### Exercise:
Each line of the listing below that includes "Task" must be copied.

### Records for the exercise:
[Start of Attachment]

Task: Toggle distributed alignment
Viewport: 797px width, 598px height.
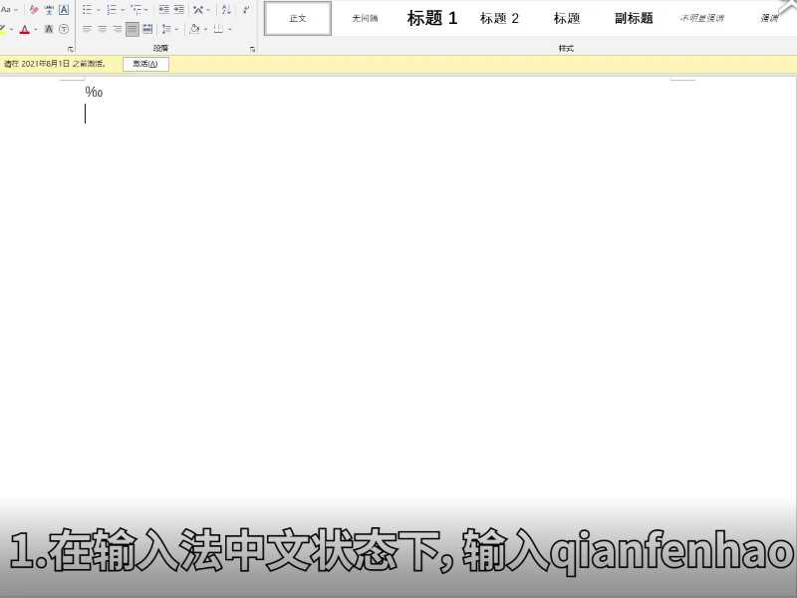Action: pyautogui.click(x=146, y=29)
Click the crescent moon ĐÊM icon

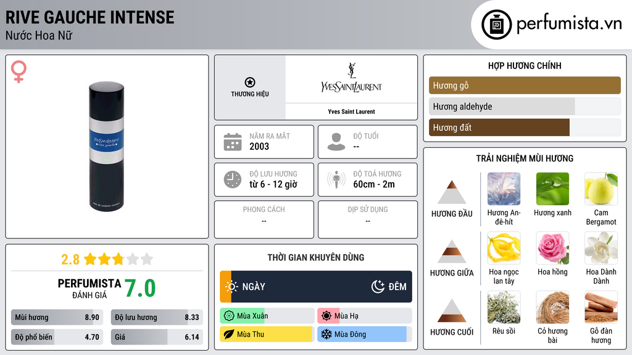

[End of Attachment]
[Start of Attachment]

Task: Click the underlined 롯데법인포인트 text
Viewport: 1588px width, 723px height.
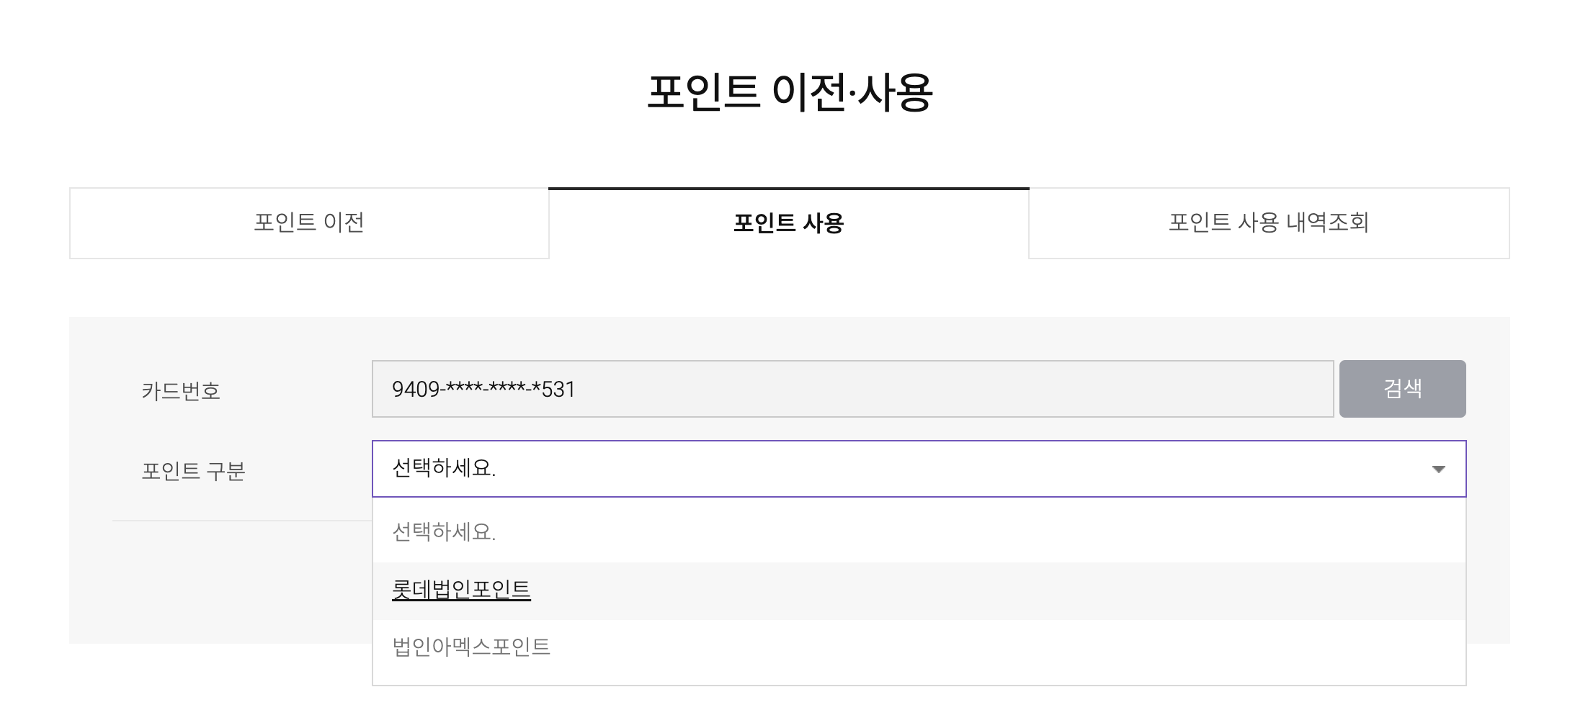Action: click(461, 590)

[End of Attachment]

### Written solution:
Task: Toggle distributed alignment
Task: Click the underlined 롯데법인포인트 text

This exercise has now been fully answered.